I am unsure what you mean by pawnA or pawnB yet taken? PlayerController are initialized after the game mode, that’s all I know. But what I did instead of a player controller, I use the
virtual void SetupPlayerInputComponent(class UInputComponent* PlayerInputComponent) override;
within my APawn class to bind all the actions.
It looks like this:
void AMyPawn::SetupPlayerInputComponent(class UInputComponent* PlayerInputComponent) {
Super::SetupPlayerInputComponent(PlayerInputComponent);
InputComponent->BindAction("ZoomIn", IE_Pressed, this, &AMyPawn::ZoomIn);
InputComponent->BindAction("ZoomIn", IE_Released, this, &AMyPawn::ZoomOut);
InputComponent->BindAxis("MoveForward", this, &AMyPawn::MoveForward);
InputComponent->BindAxis("MoveRight", this, &AMyPawn::MoveRight);
...
}
This way every pawn registers its own bindings and in the Tick method of the pawn I do the actual movement collision whatnot. So for me there is no Player Controller I care of. I do so for a 2 player split screen demo I did. Works very well had no issues.

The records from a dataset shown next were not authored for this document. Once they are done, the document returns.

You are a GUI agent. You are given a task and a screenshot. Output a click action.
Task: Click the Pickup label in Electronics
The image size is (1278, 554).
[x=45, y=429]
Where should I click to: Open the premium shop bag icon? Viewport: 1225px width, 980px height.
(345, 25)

Since you most likely do a multi client network based game, the server might be best to select which client has what pawn in the current scene but I never did it in the unreal engine up to now.

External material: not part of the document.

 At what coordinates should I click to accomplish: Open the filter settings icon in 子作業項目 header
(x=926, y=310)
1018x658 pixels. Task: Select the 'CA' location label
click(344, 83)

I just wanted to let you know that you can do the input mapping / setup inside the pawn class once it gets instantiated / spawned + using the pawns tick method for input handling. Works very well for me. You can also do something similar inside a component you attach to an actor / pawn / character which does the binding and input handling on its tick method.